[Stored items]
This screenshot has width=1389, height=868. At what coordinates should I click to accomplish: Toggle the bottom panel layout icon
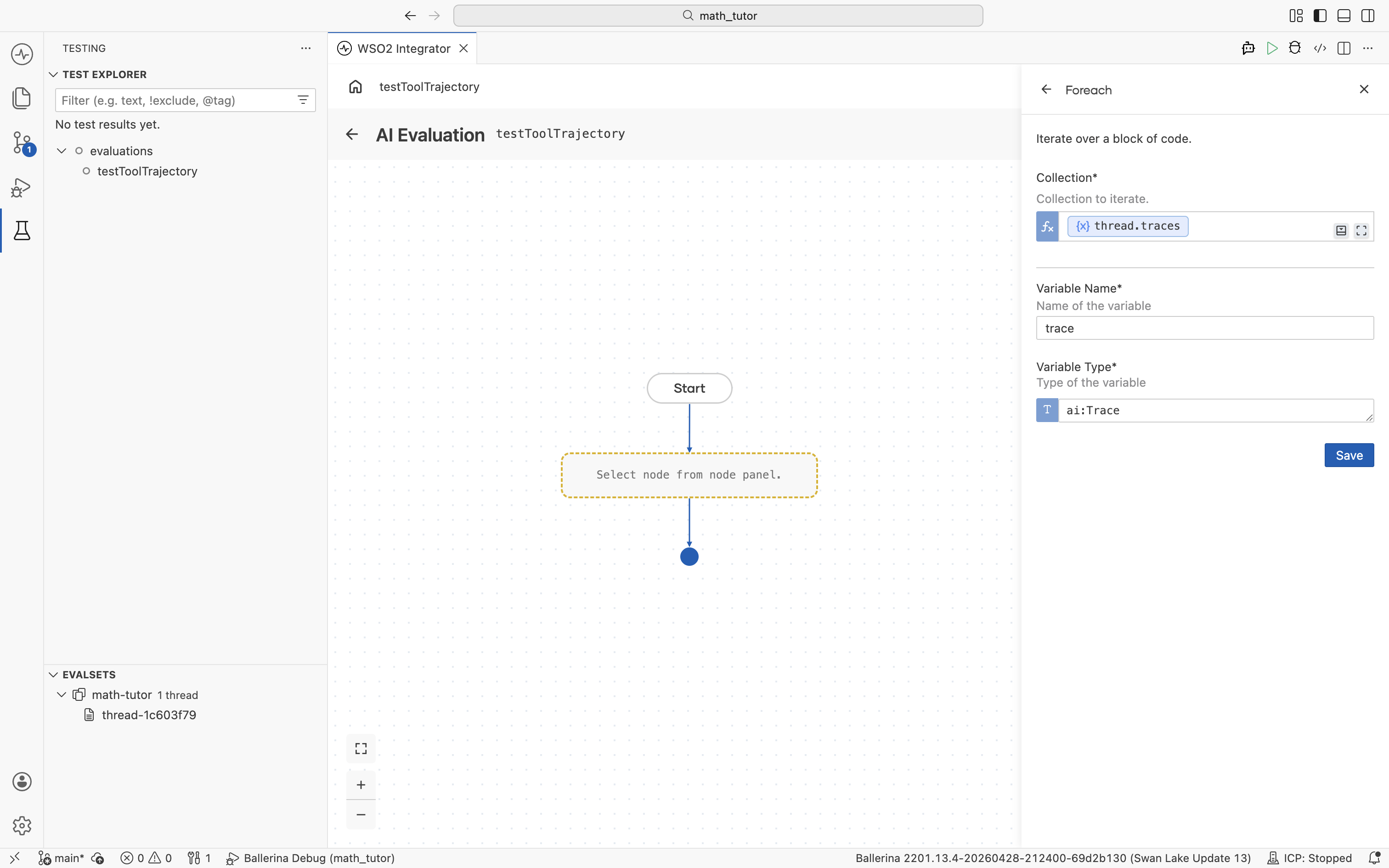[1344, 16]
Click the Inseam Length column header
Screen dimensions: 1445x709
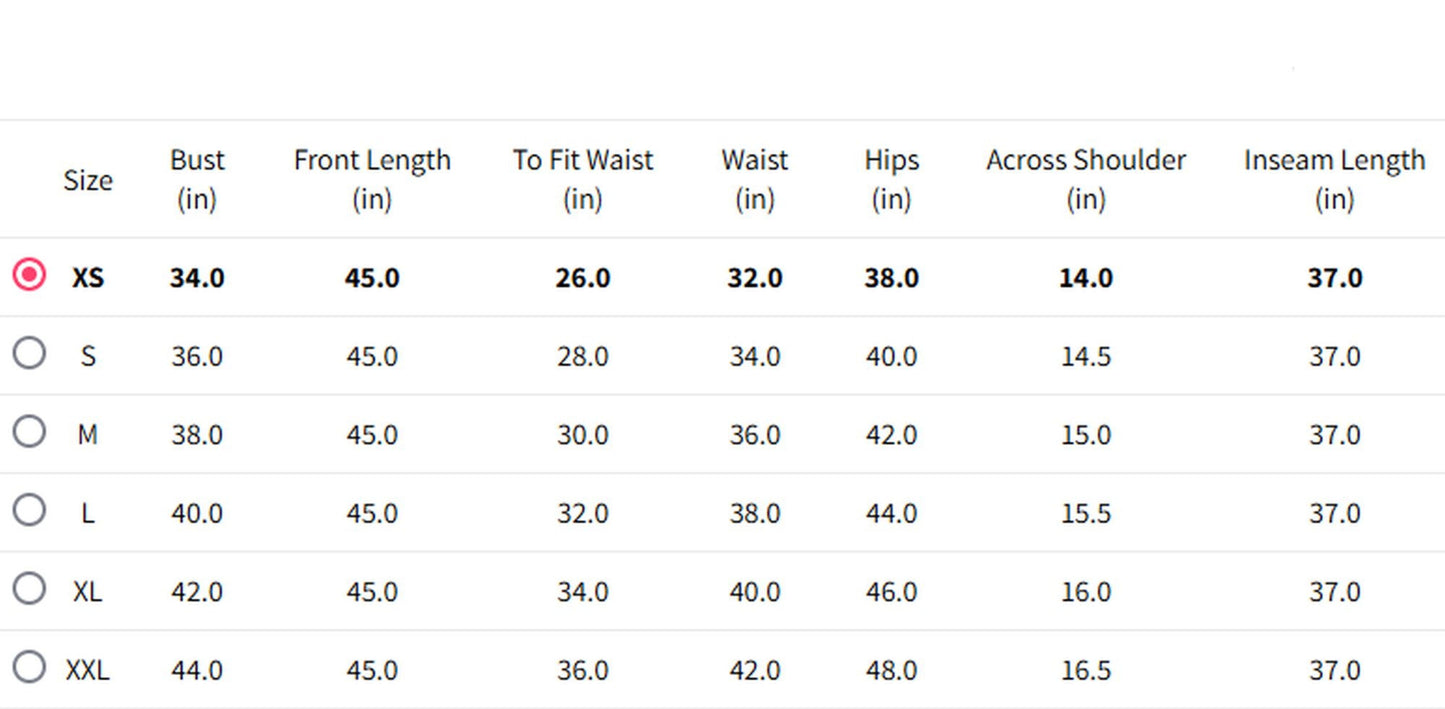[x=1334, y=179]
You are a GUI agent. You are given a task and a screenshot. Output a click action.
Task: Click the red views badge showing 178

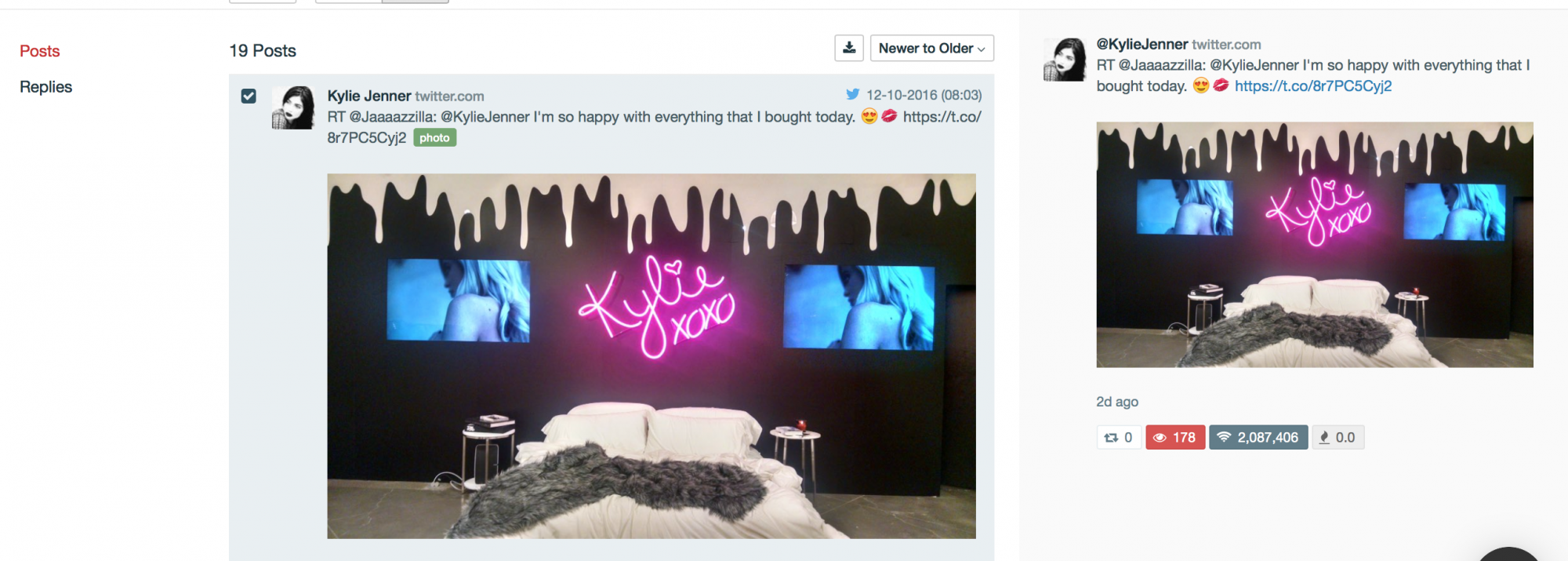(x=1174, y=438)
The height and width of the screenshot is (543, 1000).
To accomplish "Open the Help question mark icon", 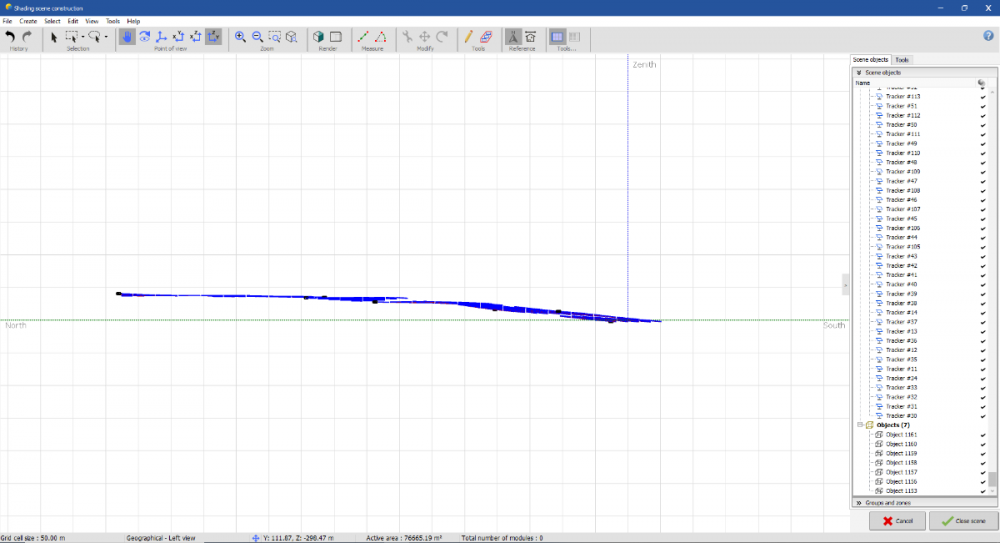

_ASSIGNMENT_: With the pictures omitted, copy the entries above exactly from the line containing "Screen dimensions: 1445x709" through the line containing "The height and", both lines included.

_ANSWER FOR THE TASK_:
Screen dimensions: 1445x709
[x=1334, y=179]
You are a GUI agent. You are given a task and a screenshot. Output a click action.
Task: Click the red views badge showing 178

(x=1174, y=438)
The height and width of the screenshot is (543, 1000).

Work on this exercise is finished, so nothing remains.